PROBLEM TO WORK ON ->
Please copy out every line of the listing below in which the word "Reset" appears.

MATERIAL SUPPLIED ->
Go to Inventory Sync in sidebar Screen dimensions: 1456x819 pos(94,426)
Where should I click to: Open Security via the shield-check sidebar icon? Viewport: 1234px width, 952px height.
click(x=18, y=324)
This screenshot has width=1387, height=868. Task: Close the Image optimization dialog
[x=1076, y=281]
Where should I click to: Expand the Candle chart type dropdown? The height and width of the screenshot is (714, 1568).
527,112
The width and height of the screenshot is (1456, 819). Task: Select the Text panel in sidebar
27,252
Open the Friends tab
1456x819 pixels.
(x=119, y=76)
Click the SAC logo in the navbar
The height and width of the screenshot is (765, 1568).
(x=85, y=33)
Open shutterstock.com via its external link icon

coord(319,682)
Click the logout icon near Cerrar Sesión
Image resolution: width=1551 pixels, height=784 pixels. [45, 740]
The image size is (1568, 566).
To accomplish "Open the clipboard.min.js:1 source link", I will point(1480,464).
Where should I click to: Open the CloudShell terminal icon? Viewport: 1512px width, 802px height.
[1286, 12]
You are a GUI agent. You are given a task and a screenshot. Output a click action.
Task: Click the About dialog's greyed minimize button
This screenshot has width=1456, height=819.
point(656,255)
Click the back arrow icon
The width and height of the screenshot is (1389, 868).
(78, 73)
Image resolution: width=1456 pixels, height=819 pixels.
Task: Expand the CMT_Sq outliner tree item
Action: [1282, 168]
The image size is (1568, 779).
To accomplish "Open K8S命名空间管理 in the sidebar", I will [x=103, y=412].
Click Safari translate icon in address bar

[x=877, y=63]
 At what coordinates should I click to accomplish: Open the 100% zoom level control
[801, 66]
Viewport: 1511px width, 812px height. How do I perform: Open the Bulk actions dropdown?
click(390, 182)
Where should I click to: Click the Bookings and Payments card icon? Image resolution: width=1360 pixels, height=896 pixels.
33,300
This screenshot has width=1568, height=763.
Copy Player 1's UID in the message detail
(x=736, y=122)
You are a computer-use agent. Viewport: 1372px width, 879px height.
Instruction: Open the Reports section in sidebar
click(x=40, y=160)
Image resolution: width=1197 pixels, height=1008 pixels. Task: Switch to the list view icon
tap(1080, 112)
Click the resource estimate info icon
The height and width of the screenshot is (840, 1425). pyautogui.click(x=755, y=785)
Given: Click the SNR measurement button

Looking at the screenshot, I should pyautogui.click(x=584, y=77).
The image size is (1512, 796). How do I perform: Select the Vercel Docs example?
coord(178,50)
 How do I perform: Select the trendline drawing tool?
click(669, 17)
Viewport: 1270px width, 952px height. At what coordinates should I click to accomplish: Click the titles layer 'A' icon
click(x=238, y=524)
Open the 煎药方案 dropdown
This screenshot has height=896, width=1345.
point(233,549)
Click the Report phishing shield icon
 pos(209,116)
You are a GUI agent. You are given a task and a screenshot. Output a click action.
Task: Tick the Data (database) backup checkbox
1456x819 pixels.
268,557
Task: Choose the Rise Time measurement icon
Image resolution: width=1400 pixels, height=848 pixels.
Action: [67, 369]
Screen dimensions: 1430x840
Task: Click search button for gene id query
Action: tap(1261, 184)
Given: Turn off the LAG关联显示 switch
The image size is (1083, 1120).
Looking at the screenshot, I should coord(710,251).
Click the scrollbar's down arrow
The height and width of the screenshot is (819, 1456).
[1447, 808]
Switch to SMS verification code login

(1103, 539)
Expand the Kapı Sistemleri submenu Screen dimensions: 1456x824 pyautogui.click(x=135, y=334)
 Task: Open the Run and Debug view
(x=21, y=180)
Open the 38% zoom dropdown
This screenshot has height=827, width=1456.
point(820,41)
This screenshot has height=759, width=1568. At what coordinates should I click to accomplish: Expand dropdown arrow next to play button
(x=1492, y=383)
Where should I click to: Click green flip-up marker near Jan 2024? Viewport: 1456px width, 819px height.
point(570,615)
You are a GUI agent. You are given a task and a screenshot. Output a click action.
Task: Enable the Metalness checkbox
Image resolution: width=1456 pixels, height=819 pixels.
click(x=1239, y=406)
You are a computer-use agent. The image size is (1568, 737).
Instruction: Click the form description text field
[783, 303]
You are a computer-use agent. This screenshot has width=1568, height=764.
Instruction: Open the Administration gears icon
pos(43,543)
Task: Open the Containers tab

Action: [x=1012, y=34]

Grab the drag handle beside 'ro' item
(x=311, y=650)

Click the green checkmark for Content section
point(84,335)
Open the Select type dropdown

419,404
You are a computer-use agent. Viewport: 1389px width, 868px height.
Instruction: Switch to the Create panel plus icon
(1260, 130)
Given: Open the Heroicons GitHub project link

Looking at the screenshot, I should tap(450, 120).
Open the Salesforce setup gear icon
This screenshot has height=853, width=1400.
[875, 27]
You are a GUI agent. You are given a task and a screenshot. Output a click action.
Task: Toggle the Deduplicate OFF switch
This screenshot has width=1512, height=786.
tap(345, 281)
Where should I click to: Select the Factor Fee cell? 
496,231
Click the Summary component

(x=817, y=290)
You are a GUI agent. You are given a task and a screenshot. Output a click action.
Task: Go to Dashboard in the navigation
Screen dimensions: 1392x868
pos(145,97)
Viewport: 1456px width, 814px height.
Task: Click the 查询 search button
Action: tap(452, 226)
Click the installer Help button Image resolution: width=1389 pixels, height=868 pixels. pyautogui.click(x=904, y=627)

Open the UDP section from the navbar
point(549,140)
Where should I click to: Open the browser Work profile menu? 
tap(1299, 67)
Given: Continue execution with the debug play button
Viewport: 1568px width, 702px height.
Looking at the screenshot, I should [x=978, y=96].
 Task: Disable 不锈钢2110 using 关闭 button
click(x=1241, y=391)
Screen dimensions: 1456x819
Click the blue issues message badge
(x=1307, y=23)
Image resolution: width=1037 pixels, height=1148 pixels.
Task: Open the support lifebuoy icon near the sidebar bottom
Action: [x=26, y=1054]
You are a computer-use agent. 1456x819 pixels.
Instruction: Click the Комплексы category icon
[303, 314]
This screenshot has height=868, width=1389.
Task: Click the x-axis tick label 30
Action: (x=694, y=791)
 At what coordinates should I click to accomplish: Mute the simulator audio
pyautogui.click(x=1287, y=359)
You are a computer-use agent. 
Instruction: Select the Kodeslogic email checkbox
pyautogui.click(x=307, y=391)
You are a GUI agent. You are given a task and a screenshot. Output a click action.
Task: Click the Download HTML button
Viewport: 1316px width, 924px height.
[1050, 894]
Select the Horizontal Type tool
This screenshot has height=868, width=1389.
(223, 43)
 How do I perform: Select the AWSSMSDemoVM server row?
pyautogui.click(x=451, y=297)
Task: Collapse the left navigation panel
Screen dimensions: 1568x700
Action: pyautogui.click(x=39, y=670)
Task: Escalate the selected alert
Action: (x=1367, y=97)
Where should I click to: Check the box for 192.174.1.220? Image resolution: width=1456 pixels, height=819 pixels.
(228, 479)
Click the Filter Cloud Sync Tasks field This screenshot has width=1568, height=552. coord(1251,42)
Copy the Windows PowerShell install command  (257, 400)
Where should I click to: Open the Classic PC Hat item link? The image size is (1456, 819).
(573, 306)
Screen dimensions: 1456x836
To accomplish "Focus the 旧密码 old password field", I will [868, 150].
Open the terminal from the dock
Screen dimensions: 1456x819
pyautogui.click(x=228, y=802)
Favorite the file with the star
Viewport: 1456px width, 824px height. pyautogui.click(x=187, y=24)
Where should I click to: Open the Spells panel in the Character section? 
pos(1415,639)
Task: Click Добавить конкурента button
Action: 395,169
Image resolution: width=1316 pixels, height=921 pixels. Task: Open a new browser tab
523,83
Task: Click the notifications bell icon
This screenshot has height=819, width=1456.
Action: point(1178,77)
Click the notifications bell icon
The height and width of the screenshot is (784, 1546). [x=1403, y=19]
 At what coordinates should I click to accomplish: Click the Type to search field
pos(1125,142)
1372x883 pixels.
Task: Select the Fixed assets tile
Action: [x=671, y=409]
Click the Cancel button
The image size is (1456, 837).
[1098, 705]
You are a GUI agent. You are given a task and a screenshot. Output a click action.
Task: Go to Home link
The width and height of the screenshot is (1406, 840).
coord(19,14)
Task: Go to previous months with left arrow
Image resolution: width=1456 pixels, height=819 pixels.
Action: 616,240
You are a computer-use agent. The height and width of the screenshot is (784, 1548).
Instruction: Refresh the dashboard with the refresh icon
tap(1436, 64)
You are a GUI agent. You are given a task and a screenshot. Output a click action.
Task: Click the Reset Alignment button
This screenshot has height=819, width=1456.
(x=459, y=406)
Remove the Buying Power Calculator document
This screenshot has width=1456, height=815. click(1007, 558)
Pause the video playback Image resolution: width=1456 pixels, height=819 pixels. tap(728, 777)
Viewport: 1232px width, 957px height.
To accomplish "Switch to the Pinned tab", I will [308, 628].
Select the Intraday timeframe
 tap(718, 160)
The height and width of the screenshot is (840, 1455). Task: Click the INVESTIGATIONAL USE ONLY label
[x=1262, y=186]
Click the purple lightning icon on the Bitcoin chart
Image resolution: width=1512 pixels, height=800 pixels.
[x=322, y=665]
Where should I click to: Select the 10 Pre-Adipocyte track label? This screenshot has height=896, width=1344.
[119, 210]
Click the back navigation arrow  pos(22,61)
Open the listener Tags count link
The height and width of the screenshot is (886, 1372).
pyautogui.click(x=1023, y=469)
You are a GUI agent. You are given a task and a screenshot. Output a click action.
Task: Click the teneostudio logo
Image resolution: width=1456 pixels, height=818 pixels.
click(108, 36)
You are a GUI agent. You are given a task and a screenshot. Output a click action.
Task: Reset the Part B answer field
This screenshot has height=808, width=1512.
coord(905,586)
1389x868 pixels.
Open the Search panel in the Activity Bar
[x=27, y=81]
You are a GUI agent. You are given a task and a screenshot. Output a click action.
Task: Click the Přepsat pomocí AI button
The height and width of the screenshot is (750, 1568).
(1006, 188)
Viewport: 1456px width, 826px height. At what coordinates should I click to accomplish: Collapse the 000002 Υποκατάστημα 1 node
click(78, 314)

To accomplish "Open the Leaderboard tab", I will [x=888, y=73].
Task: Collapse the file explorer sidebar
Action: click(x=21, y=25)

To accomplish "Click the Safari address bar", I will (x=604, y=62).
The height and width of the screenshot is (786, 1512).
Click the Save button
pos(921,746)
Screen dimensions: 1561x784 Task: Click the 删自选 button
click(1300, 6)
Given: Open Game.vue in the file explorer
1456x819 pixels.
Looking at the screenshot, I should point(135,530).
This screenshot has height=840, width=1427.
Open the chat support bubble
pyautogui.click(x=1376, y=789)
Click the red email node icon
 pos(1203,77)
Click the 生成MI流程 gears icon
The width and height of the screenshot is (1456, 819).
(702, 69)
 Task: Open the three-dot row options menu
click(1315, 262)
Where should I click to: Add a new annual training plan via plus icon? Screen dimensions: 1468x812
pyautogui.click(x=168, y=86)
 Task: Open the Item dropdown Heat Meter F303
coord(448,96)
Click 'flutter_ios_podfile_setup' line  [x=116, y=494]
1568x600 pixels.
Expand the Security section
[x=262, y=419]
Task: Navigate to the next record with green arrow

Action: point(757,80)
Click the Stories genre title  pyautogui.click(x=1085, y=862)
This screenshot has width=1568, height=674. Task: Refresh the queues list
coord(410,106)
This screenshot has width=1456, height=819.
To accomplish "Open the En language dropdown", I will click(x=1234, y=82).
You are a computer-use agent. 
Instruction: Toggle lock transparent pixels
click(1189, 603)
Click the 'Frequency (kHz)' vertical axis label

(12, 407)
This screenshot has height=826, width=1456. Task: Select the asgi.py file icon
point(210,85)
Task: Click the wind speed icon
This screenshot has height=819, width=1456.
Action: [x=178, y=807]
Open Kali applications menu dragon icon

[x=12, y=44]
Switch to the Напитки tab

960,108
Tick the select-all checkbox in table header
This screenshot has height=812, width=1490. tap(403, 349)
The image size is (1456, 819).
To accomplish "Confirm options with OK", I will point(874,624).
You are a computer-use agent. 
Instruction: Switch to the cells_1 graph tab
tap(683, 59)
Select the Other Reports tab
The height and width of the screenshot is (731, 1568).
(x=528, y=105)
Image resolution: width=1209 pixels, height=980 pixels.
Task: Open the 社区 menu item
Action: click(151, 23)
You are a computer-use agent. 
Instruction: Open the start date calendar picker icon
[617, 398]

RESPONSE BOX ->
Task: Click the Reset Alignment button
Task: Reset the Part B answer field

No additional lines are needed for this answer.